We never really figured out what happened to the cod, beyond narrowing it down to a broad range of possibilities - cold water, seals, overfishing, destructive gear, foreign fishing on the Nose and Tail of the Grand Banks, and mismanagement by governments and bureaucrats.
But we have never had a "no holds barred" investigation into the what, when and why of decision making; or been given the inside story of trade deals made over fish quotas.
And now, we are just two weeks away from a federal government decision on a proposed NAFO amendment that some say could eliminate Canada's control over its own fisheries, and eradicate any chance for saving the stocks on the Nose and Tail of the continental shelf just beyond the 200-mile limit.
DFO managers, themselves, 17 years past the moratorium, still don't seem to fathom the complexity of the fishing industry, or its role as a sustainable creator of new wealth for now and the future.

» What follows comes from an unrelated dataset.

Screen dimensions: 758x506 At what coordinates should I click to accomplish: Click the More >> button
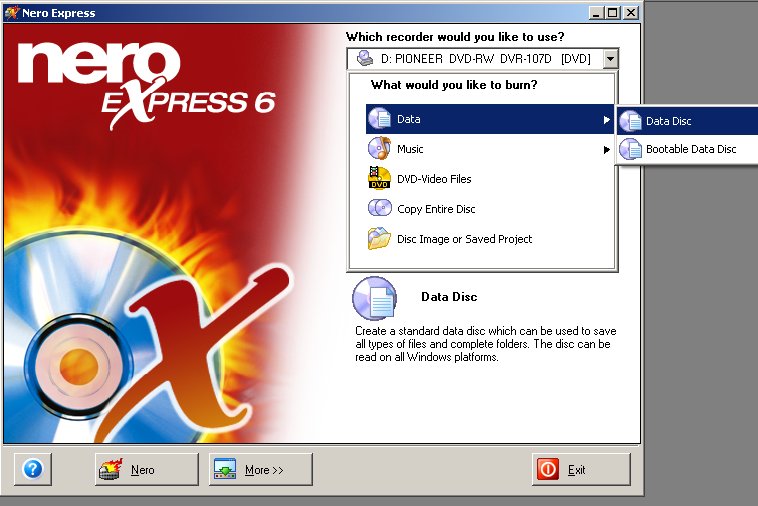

The cod, turbot, American Plaice, shrimp and crab are just as important to the Canadian economy as sockeye salmon are to the West.
Everyone knows the salmon are in trouble because a simple mechanism called a counting fence gives accurate records on the numbers that are returning,
We don't have the benefit of that kind of information for other fish species. All we know is that cod stocks are poor, other species appear to be declining, and no one really has a full understanding of why.
Prime Minister Harper's decision for the sockeye salmon fishery proves that in the government's own eyes, a judicial inquiry is the only way to fill in the blanks.